Teach for America — Another Bad Idea
Article audio sponsored by The John Birch Society

In New Jersey, a program called “Teach for America” is being tested as a tool for addressing the manifest failure of public schools in areas like Newark. This program purports to improve schools by providing them with leadership through this foundation, which combines teaching and administration.

There is little doubt that public-school administrators are remote, insulated, and overpaid. Many of them have never taught a class and have little background in actual teaching. The “Teach for America” program, however, has the same noxious effect on education that teachers’ unions do: The actual administration of schools is removed even farther from the control of the voters and the parents. Although the convoluted system of boards of education often allows school systems to be obscured from ordinary citizens (few of whom have the time or energy to follow the machinations of these boards), nevertheless an energized public could vote in board members who support the teaching of traditional Judeo-Christian moral values, factual American History, as well as a command of the English language and basic skills in math and science.

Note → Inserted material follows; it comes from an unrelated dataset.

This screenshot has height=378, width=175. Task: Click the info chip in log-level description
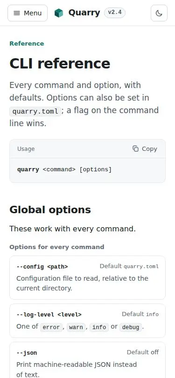click(99, 327)
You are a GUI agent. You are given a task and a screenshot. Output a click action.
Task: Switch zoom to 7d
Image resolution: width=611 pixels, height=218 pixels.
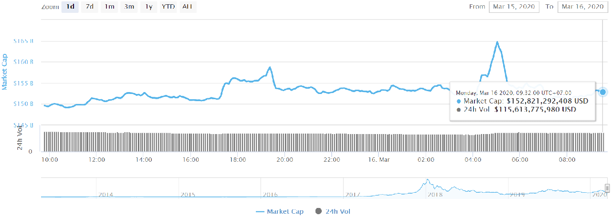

When “Teach for America” insinuates itself into the administration of public schools, the layers that separate the education bureaucracy from parents and local taxpayers expand. The program’s website shows that government agencies, like the United States Department of Education, support this nonprofit organization.

Huge charitable organizations, which nearly always seem to have an ideological agenda, also fund “Teach for America.” Surely this will make schools less accountable to parents, local taxpayers, and voters than the current system.

Most parents would state that the problem with public education today is not that it lacks unaccountable governmental and charitable control, but rather that schools do not stick to their fairly narrow role in civic life: teaching basic learning skills and inculcating in students sufficient traditional values so they can understand what the American tradition means.

Hints of what “Teach for America” really means can be found by a closer examination of its website. One of the goals of the organization is the “Political Leadership Initiative.” What does that mean? It helps members to “influence the policies and priorities of local, state and national government“ (i.e. push politicians to give more money to education), “work towards educational equity in our nation” (i.e. introduce a sort of socialism in education funding), and help train cadres for a career in politics.

“Teach for America” represents all the trends in education that have proven so disastrous. Instead of instruction being accountable to parents of students, to local taxpayers who support the schools, and to voters in school districts who elect the government of schools, this new plan offers a national program which will be safe from local outrage, an overt effort to redistrict educational resources “from each district according to its ability, to each district according to its need,” and to train activists who can run for political office and organize political activism, rather like the scandal-ridden ACORN program.

On the other hand, homeschooling works. Small, locally-run school systems work — as long as educational re-programmers stay out. The nationalization, bureaucratization, and socialism of education, however, is a perfect recipe for failure. That is just what “Teach for America” represents.